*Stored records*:
╭──

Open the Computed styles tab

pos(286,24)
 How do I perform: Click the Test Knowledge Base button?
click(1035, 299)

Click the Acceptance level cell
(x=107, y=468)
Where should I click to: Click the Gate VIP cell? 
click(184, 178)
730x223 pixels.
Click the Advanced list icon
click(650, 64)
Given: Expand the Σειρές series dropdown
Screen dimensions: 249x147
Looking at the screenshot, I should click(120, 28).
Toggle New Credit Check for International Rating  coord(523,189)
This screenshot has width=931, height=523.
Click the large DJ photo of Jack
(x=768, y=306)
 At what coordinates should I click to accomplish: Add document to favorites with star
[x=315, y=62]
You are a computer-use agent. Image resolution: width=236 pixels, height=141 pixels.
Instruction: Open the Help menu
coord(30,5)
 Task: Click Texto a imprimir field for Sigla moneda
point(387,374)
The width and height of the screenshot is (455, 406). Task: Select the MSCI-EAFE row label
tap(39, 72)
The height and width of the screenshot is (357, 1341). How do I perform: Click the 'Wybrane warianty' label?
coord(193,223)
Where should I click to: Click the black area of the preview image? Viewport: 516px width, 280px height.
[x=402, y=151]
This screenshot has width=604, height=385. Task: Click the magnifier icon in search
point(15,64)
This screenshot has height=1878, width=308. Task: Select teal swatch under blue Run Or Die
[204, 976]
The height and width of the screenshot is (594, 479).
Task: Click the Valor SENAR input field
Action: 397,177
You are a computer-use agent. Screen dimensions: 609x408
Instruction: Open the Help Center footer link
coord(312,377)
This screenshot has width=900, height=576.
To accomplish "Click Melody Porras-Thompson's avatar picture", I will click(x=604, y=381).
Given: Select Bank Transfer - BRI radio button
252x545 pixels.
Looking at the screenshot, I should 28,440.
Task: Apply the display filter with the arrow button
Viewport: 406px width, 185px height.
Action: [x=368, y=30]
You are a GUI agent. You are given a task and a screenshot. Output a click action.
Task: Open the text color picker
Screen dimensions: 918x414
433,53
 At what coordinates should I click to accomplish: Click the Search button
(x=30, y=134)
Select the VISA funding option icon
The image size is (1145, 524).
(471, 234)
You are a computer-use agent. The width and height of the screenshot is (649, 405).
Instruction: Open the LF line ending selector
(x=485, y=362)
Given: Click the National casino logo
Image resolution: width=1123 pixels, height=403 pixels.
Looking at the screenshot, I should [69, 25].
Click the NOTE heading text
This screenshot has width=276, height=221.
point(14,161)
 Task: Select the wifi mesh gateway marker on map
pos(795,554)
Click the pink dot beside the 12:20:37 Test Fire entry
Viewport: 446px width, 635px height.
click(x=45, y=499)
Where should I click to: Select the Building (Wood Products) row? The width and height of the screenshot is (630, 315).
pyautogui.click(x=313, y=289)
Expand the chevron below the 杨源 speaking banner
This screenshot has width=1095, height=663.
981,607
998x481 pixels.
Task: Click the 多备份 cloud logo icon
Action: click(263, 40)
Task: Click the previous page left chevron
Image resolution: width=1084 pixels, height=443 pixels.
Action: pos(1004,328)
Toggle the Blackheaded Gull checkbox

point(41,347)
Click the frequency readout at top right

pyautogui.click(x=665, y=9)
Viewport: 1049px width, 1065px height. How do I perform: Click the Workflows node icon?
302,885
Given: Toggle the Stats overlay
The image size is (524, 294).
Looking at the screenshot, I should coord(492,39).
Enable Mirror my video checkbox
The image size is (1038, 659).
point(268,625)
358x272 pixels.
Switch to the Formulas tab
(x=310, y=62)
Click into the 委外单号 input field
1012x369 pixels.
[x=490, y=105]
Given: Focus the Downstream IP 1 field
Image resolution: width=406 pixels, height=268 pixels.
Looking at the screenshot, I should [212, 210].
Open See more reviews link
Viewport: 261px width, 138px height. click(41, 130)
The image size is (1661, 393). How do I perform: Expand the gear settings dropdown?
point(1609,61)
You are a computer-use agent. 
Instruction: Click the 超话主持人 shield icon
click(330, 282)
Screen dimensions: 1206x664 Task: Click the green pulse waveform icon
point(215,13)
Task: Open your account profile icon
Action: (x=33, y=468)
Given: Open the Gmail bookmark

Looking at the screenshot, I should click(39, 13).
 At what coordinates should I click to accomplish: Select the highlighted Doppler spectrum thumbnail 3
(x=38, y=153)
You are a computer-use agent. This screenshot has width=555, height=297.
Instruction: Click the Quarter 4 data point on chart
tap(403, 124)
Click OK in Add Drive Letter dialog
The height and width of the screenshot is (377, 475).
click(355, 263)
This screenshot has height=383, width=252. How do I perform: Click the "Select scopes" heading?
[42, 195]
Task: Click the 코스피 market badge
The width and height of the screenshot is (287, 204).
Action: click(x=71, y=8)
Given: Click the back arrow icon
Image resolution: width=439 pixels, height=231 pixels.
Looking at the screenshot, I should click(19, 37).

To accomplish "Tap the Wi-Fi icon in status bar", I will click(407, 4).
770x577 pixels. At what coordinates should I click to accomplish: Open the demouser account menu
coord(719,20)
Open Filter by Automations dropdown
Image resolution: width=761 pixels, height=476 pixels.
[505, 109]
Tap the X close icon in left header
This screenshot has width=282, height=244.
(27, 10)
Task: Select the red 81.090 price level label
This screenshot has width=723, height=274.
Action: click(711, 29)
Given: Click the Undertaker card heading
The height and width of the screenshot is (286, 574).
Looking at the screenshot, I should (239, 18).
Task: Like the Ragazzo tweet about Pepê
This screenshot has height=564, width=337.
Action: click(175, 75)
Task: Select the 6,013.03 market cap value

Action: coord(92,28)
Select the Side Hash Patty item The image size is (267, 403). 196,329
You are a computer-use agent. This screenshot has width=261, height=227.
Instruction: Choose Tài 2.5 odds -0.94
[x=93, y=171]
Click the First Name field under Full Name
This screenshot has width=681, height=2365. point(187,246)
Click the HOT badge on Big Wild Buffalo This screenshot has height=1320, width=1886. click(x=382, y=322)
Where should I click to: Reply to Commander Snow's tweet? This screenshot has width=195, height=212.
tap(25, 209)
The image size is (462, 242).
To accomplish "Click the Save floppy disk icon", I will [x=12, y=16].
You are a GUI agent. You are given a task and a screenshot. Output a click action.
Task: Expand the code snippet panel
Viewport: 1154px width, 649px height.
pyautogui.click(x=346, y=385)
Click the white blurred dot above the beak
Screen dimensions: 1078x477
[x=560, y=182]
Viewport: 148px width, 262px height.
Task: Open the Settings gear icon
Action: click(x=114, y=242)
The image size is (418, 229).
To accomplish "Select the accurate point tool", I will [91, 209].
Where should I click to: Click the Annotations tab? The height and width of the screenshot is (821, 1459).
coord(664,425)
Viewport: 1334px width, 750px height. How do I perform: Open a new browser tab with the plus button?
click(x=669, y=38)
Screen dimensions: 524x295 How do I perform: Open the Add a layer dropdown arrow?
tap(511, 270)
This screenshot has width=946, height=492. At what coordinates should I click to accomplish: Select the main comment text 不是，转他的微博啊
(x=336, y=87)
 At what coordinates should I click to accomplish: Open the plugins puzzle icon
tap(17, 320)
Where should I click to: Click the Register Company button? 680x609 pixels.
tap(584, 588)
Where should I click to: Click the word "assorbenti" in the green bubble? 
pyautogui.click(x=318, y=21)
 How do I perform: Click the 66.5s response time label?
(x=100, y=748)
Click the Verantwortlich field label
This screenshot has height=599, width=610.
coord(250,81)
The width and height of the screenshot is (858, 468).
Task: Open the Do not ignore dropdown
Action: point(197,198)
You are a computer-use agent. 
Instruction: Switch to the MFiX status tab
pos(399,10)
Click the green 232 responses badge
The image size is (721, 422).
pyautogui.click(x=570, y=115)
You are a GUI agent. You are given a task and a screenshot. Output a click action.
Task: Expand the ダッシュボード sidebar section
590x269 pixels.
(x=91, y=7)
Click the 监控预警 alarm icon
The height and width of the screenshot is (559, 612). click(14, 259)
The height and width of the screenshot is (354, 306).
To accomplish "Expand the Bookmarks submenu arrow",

╰──

*Work request*:
Read the records above. Show each line that has the string "left".

*Solution*:
Task: Click the previous page left chevron
Tap the X close icon in left header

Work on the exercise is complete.